WASHINGTON—The average ratio of CEO compensation to their workers’ median pay increased to 299 to 1 at S&P 500 companies in 2020, up from 264:1 in 2019, according to the AFL-CIO’s annual Executive Paywatch figures, released July 14.
“In 2020 on average, CEOs of S&P 500 companies were given a big raise,” AFL-CIO secretary-treasurer Liz Shuler told reporters at a telephone press conference. Their increased compensation, she continued, came despite the country’s worst public-health crisis in a century, 41 million layoffs and a net loss of 9 million jobs, and the country being carried through the COVID-19 pandemic largely by workers.
“That’s what we mean when we say extreme inequality,” Shuler said.
By The Numbers
Average pay for CEOs at S&P 500 companies was $15.5 million, up $700,000 from 2019. Many companies cut CEO’s base salaries, but that was largely for show, said Shuler: Stock-based compensation increased by an average of $1 million, and other executives got “retention bonuses.”
In the Russell 3000 index of the largest 3,000 U.S. companies, average CEO salaries decreased by 4% in 2020, but equity-based compensation increased by 8% and restricted stocks by 11%, said Brandon Rees, deputy director of the AFL-CIO’s Office of Investment.
The figures are based on company proxy statements filed with the federal Securities and Exchange Commission, he explained.
Overall, said Shuler, CEOs’ pay increased by an average of 5% in 2020, and workers’ pay by only 1%. Over the past 10 years, CEO pay at S&P 500 companies has increased by more than $260,000 a year, while the average increase for production and nonsupervisory workers was $957 a year, with their average income reaching $43,512 in 2020.
The most extreme differences came in the “consumer discretionary” sector, where companies typically manufacture goods in low-wage countries overseas and rely on low-wage workers to sell them in the U.S. The clothing brand Abercrombie & Fitch topped the list, with CEO Fran Horowitz making $11,950,000, more than 6,500 times the median worker pay of $1,820. Clothing and toy brands The Gap, Skechers, Mattel, and American Eagle Outfitters all ranked in the most extreme 15, with their CEOs raking in more than 2,000 times their workers’ median pay of $6,000 to $7,200.
The Chipotle Mexican Grill fast-food chain ranked tenth, with CEO Brian Niccol’s $38 million almost 2,900 times its median worker pay of $13,127. Yum China Holdings, which operates KFC, Taco Bell, and Pizza Hut restaurants in China, ranked sixth, with CEO Joey Wat taking in 3,844 times as much as the median worker’s $5,507.
Overall, CEOs in the consumer-discretionary sector made 741 times as much as the median worker, said Rees. In contrast, said Shuler, the ratio among utilities, where 20% of workers are in unions, was 97:1.
Need to Pass the PRO Act
The PRO (Protecting the Right to Organize) Act, passed by the House in March, would reduce that inequality, said Shuler.

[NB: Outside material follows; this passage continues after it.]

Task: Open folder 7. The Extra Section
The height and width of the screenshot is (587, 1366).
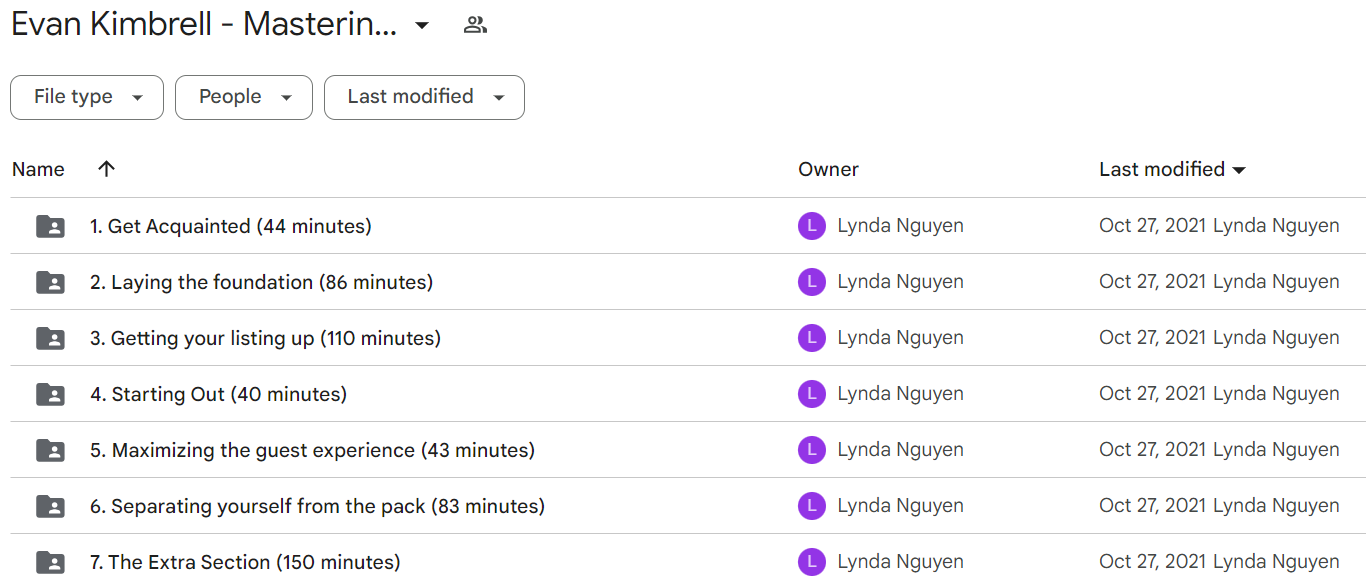Action: (245, 562)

It would “balance the scales before they break” by restraining employers’ efforts to quash union organizing, such as by establishing penalties for firing union supporters and repealing the 1947 law that enables states to pass “right to work for less” laws, which prohibit labor contracts in which workers have to join unions or contribute to the costs of representation.

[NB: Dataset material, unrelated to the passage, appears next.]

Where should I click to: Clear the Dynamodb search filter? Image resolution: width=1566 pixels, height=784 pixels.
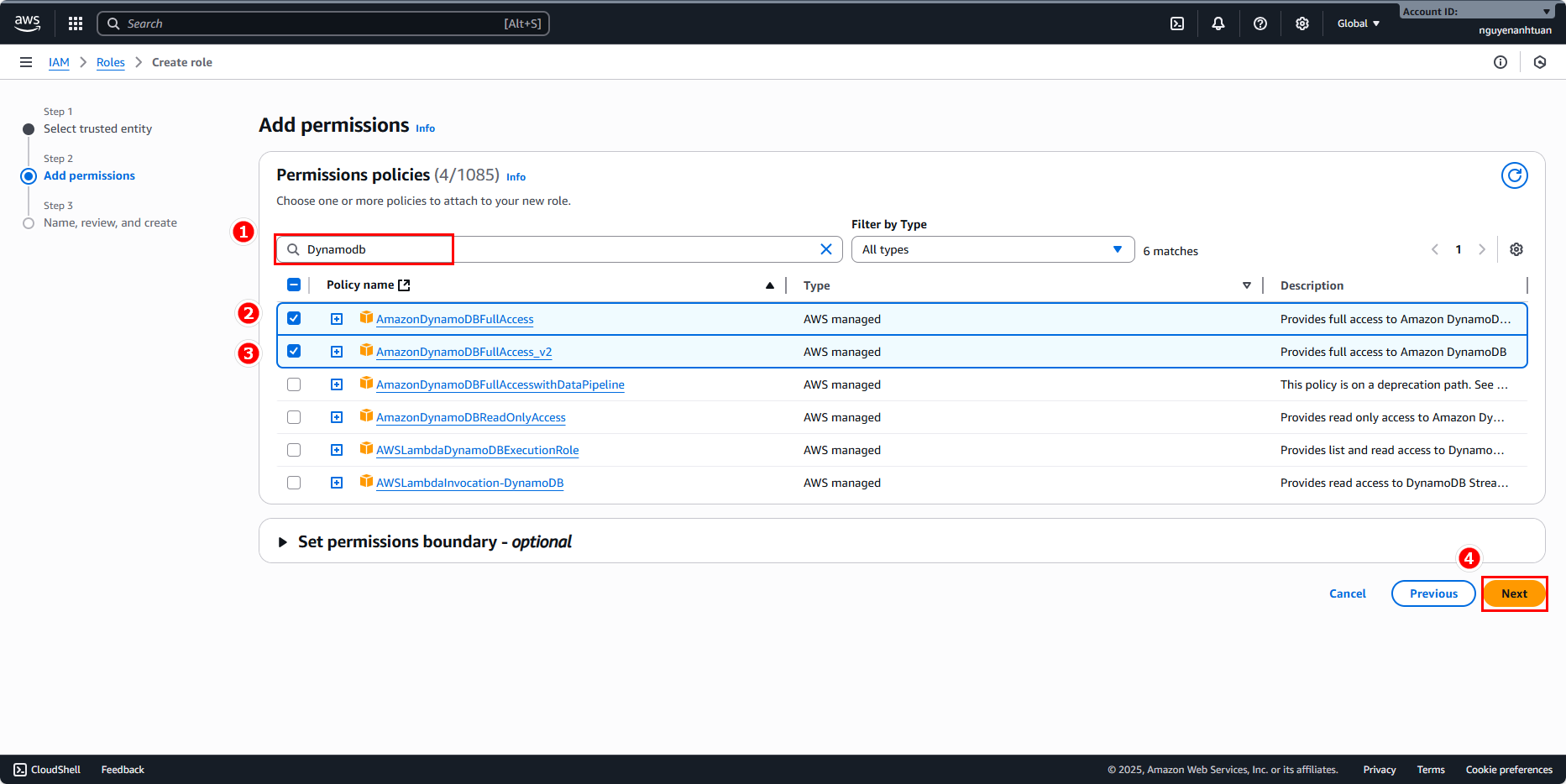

The ratio of CEO pay to workers’ is 173:1 at large companies with headquarters in the 27 states that have so-called “right to work” laws, Shuler said, and 133:1 in the 23 “union security” states. Workers’ pay averages 22% lower in the states that ban the union shop, she added.
The bill has been stalled in the Senate by the threat of a Republican-led filibuster. Asked if the AFL-CIO would be willing to cut and paste some provisions of it into a budget-reconciliation bill that could not be filibustered, Shuler answered that the federation as of now is “maintaining that every element of the PRO Act is critical. We’re not willing to start negotiating away benefits.”
The PRO Act would also forbid companies from permanently replacing strikers, as the Spectrum cable-TV company has done in New York. The strike began in March 2017, after 1,800 cable technicians, members of International Brotherhood of Electrical Workers Local 3, rejected the company’s demand to change their health benefits to a high-deductible plan and replace their pensions with a 401(k) plan. It is still going on more than four years later, with Spectrum trying to use strikebreakers’ votes to decertify Local 3.
Thomas Rutledge, CEO of Spectrum’s parent company, Charter Communications, ranked 27th on the AFL-CIO’s executive-pay list, with more than $38.8 million. Only about $2 million of that was in salary; the bulk of it was $30 million in stock-option awards and $6.3 million in “non-equity incentive plan compensation.”
Rutledge made 687 times as much as the company’s median worker in 2020.